Woke damn early Thurs morning to get to Punggol jetty for the 8am ferry to Ubin for division retreat. We had workplan presentation and a discussion on our employee opinion survey before a late lunch at 2pm. Played a little game modelled after the Amazing Race after that. Though my team didn't win (we came in second), it was great fun! The day was rewarded with yummy seafood, first time I had black pepper crabs - ya, very sua ku I know..
As part of the team building aspect for the retreat, we went to East Coast on Wed afternoon to play baseball but with tennis balls. Four rounds later, "We're better" showed that they were indeed better than "We're the best", beating the latter about 17-8. Happy to say I contributed to the 17 :)
LH bought her two hyperactive dogs, Jack Russells if I recall correctly, to run about the field. They were so soft to the touch and absolutely charming! Reminded me of the puppy my paternal grandmother gave me when I was about five, but Mother didn't like it so we didn't keep him for long. I was very sad but now, there's no way I will keep one; my nose may object for one, and I don't have the time.
Always have this impression - don't know if correct - that dogs need human affection and someone to play with, and can grow to love their carers in the most human way. And you won't need a leash to keep them with you; they run off but they won't be far and will always come back to you. Time aside, it seems too much pressure to bear; I won't be able to give that kind of devotion. Woe to any dog that lands in my care!
Because of that, and because I like them, I think cats are a more suitable pet for me, nose aside. They are independent, they won't pester me for attention. In fact, I may have to beg them to play with me! Love the way they seem to live in a world of their own, without a need for anything..
Have I mentioned before that I want to be a cat if there's a next life? Somewhere in the recesses of my mind, there's an image of me as a grey-white cat, perched on a window sill and staring out of the window the whole time, likely shaped by a letter pad I had a long time ago with the exact same dreamy picture. I have two interpretations of this self-perceived impression:
1) Satisfied with living with herself, she's content to turn her back on all the luxurious settings or parties behind her, and just watch the sun and garden outside, thinking her own god-knows-what thoughts.. An absolute state of zen.

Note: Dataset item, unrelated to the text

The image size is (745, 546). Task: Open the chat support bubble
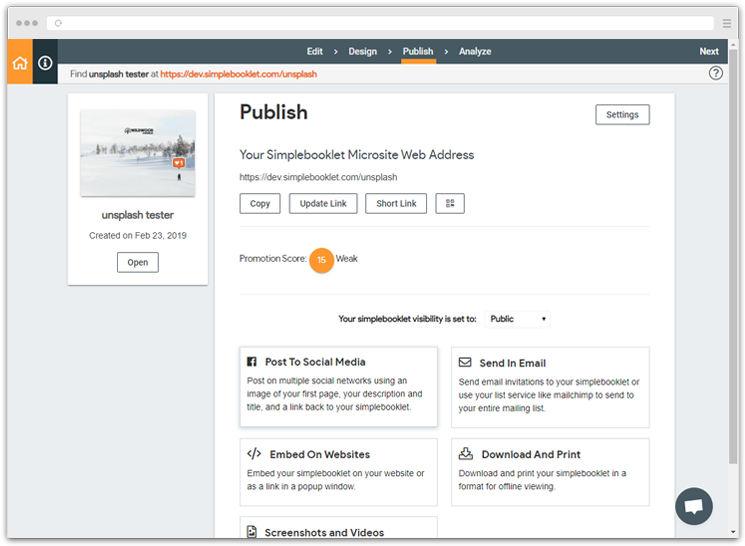click(x=693, y=505)
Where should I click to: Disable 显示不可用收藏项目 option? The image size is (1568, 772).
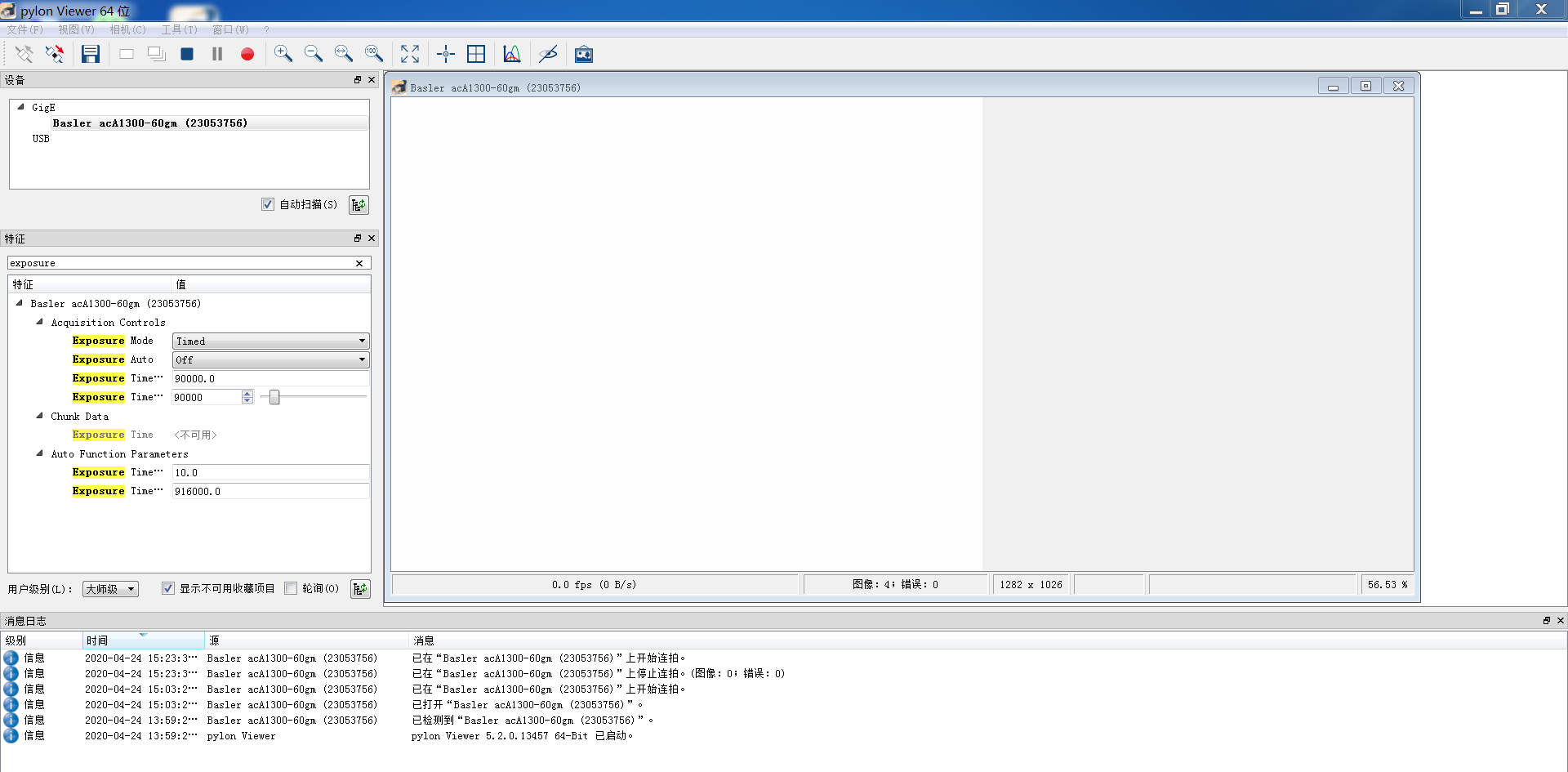167,588
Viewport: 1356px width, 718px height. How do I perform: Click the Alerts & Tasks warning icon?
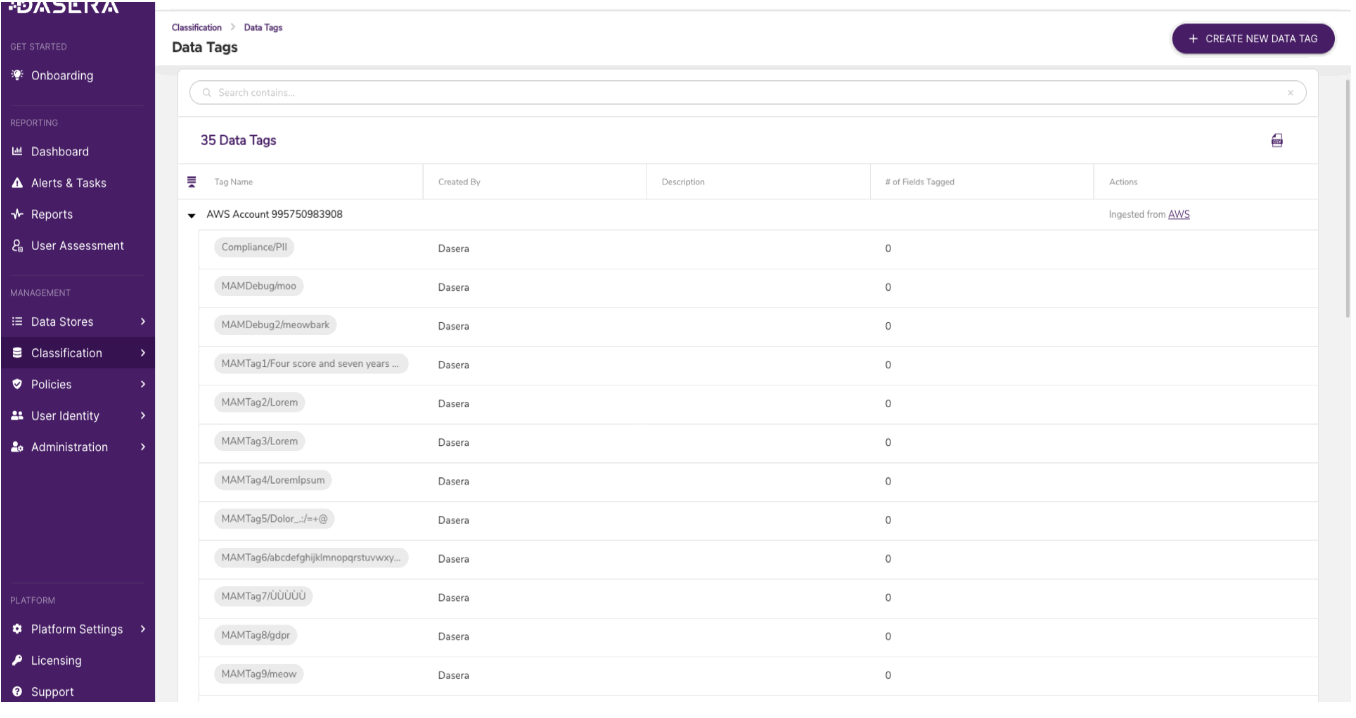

2) She's yearning for the freedom that eludes her, just out of reach beyond a thin yet impermeable pane of glass. All she can do is to stare passively, resigned to fate.
Recent (as in past few years) emotions seem to be riding the waves of these two stages. At this very moment, I'm happy just to be sitting here and blabbering. But in an instant, I can slip off the crest, pining for, eg the day my room is completed. I hope my destination is based on the first scenario.

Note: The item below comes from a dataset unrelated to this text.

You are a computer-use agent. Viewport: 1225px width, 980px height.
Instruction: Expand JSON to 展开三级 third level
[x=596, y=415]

Actually I'm toying with the idea of getting a pet when I get my own room. Want some living company. A cat is too big for my room, but a hamster will be nice. It suits me since it can easily entertain itself on a running wheel. Just that it's always scurrying around and not quiet like the cat. Gee, sounds like I want a pet that mirrors mf in solitude! Reminds me of my poor terrapin..

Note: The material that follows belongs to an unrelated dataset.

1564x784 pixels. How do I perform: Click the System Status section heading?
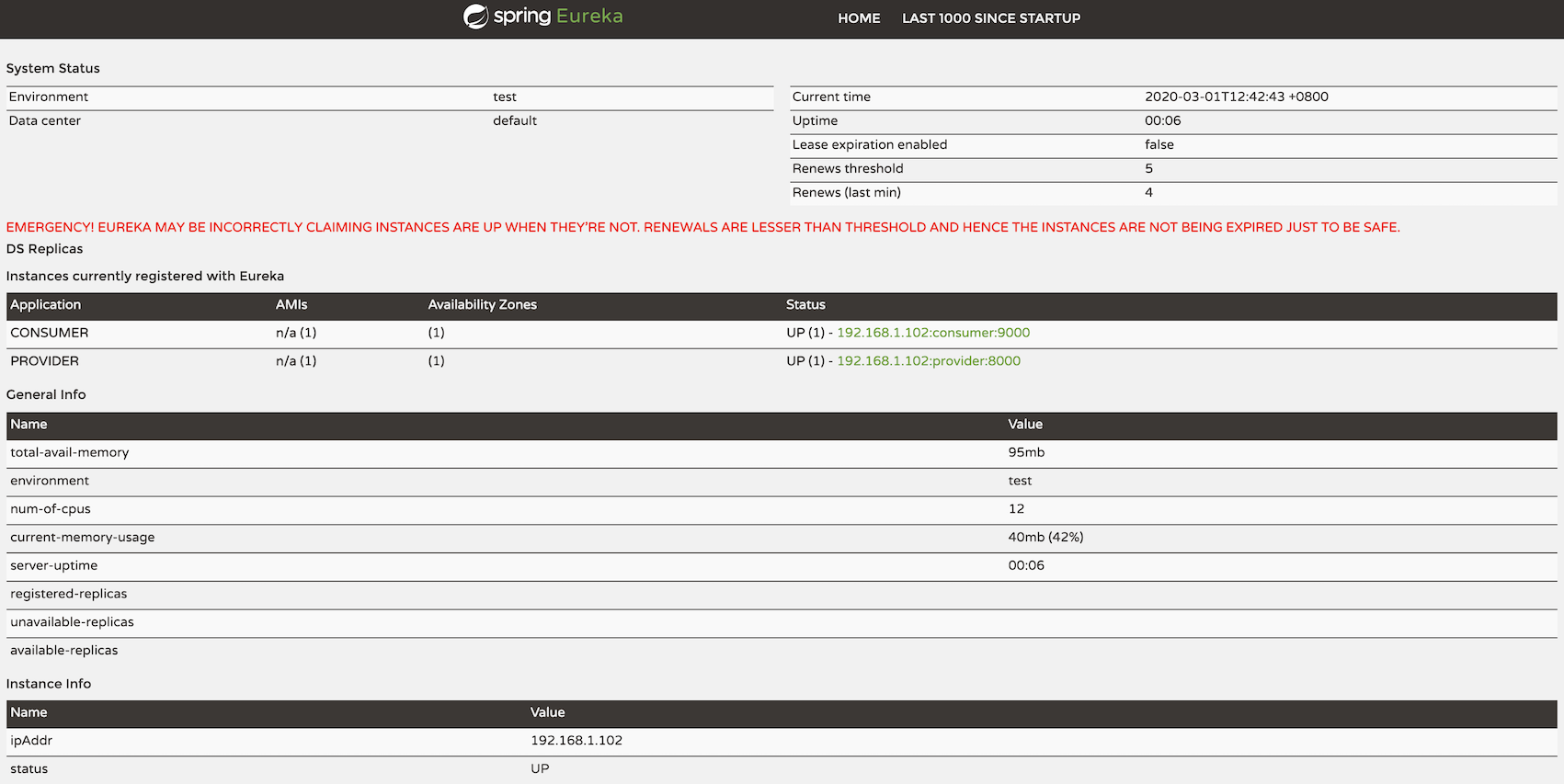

When I was about nine, Mother brought a terrapin back from a Sun market trip. I loved it! But a Sun a year or so later, the little creature stopped poking out its tiny head for food and its cute palms ceased to paddle about. I wanted to bring him downstairs to give him a proper burial but Mother said to dump him down the chute and I actually did just that. Still remember the tug at my heart when I released my grip. Guilt, it is a horrible disease that eats at you.
Something in the Korean drama Autumn in my Heart aka Endless Love came to mind. This guy didn't want a pet or plant cos he would be very sad if it were to die. The kid mf was very sad when little terrapin died. But now, as an adult, I don't think I'll be too sad if my pet dies. I mean, everyone dies someday. I'll be grateful if the time spent living is well worth. Just make sure it gets a decent burial for closure.